With the whip in one hand, butt end down, Cope approached the horse with the other outstretched, speaking gently to conciliate him. The horse, however, struck out with all his might. Narrowly escaping the blow, the Professor stepped back, raised the whip, and with the butt end, hit the horse behind the ear. The animal fell like a flash, and lay for some time stunned; but when he struggled to his feet, and the Professor approached him again with outstretched hand and soft words, the brute struck again. Again Cope knocked him down, and, although when he rose to his feet, he made another feeble attempt to strike, a third knock-down blow was enough for him. After that he welcomed the Professor’s advances, accepting with every symptom of pleasure the caresses bestowed upon him, and when untied, he almost dragged Cope after him in his anxiety to get to his traces. We had no more trouble with him until a long rest and plenty of food caused him to forget his punishment, and made a repetition of it necessary.
It was not until late that night, after fourteen hours of strenuous labor, that we were able to eat our supper of bacon and hardtack, and lie down for a few hours’ rest. We slung our food from a tree to get it out of the reach of any grizzlies which might come straying around in search of bread crumbs or bacon rinds. We expected any moment to be rolled out of bed by some prowling paw.
The next day we traveled along through the great level stretches that skirt the Bad Lands. The prairie was covered with thick bunches of grass, and often had been rooted up for acres by grizzlies in search of wild artichokes, a sweet morsel they love. We often saw herds of deer and elk and antelope.
Part of the time our route lay among the foothills of the Judith River Mountains to the south of us; and when we emerged again on to the open plain, we found ourselves in a great amphitheater, a hundred miles across. To the west the towering ranges of the Rockies rose in silent grandeur, their sides scarred deeply with canyons, in whose recesses the white snow gleamed and sparkled in the morning light To the south, east, and north, the Judith River Mountains, the Little Rockies, Medicine Bow, Bearpaw, and the Sweet Grass Mountains on the border line of Assiniboia made up the circle. A glorious scene! And there was exhilaration too in the thought that ours was the first wagon to roll through these rich solitudes, given up for ages to the red hunter and his game. These hills were soon to re-echo with the shriek of the locomotive, and this rich soil to nourish a thousand souls, but in the days I am recalling, we did not meet a single human being in all the forty miles of our journey.
That night, after another hard day, we halted at the head of a short and very steep ravine ending in an open valley between two ridges, whose lofty precipices abutted on the Missouri twelve hundred feet below.
This valley, Cope told us, was to be our camping ground for some time to come, as a steamboat snubbing-post was situated here. When I learned this, I threw out my roll of blankets and started it on its way to camp. It bounded down the ravine, leaping high in the air from boulder to boulder, and never stopped until it was caught in a bunch of the cactus that covered the level plain below.

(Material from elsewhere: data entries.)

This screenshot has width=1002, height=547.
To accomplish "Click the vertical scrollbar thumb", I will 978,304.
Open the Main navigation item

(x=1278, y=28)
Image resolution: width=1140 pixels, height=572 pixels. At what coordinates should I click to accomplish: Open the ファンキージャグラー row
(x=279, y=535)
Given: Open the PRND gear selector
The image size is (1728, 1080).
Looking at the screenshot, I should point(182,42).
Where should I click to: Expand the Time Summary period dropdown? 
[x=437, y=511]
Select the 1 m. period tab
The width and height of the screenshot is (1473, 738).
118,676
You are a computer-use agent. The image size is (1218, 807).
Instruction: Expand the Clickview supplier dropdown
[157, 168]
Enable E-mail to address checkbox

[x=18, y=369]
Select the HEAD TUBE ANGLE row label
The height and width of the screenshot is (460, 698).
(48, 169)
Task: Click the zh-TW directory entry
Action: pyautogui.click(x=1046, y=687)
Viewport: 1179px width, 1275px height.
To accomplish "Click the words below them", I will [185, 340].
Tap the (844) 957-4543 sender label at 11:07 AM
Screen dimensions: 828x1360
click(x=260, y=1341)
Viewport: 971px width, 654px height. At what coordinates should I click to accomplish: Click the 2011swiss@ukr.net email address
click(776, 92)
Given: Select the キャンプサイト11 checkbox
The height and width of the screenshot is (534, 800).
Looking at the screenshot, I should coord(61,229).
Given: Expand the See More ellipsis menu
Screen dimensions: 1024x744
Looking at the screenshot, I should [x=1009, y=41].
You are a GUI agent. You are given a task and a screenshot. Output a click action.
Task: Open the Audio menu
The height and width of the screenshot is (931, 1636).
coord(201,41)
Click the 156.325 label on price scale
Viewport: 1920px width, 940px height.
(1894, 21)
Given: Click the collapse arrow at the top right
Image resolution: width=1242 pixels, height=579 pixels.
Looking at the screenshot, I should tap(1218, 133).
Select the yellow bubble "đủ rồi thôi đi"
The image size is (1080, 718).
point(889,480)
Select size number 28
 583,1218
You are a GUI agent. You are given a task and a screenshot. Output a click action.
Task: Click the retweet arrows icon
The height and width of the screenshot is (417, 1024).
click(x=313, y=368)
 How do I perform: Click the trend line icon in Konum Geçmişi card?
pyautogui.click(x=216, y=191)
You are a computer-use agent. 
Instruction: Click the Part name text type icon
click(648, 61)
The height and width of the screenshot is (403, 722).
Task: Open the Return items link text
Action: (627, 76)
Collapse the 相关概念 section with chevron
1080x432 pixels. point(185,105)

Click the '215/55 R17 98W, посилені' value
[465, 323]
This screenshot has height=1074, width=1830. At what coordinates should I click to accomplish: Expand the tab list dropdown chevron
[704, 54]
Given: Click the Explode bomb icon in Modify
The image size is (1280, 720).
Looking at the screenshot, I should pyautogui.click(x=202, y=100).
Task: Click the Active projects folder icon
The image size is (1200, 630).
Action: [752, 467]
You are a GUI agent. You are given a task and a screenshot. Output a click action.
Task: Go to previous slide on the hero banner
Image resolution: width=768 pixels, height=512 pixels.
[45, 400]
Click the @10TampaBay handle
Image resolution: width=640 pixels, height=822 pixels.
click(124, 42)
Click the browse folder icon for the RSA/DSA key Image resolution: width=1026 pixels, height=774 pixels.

Everything but the Professor’s trunk was unloaded, and the wagon pulled to the head of the gulch, where Isaac took charge of the tongue, and the Professor and I, each tying a picket rope to the hind axle and making a half-hitch to a convenient sapling, let the wagon slowly down the hill. When the rope was paid out, Isaac blocked the wheels with stones, and we advanced for another hitch, continuing in this way until we reached the bottom. The baggage was then packed down, and, after a space had been cleared of cactus, our tent was pitched. It was not until long after midnight that we sat down to cook our meal, and when we rolled into our blankets we slept the sleep of utter exhaustion.
Not only during this trip, but all through our stay in the Bad Lands, we were tormented by myriads of black gnats, which got under our hat rims and shirt sleeves, and produced sores that gave rise to pus and thick scabs. They got under the saddles and girths too, irritating the horses almost beyond endurance. We were forced, for lack of something better, to cover our faces and arms with bacon grease and to rub the skins of the horses under the collars and saddles with the same disagreeable substance.
Fossil bones always partake of the characteristics of the rock in which they are entombed, and here they were quite hard when we got in to where the rock was compact. The Professor found here the first specimen ever discovered in America of the wonderful horned dinosaurs; Monoclonius he called the first species. I assisted him in digging out his specimen of M. crassus, a species distinguished by a small horn over each orbit, and a large one on the nasal bones; and I myself discovered two species new to science. One of these, an M. sphenocerus, was six or seven feet high at the hips, and, according to Cope, must have been twenty-five feet long, including the tail. It has a long compressed nasal horn, and two small horns over the eyes.
Professor Marsh later discovered a similar form in these same fossil beds, and named it Ceratops montanus.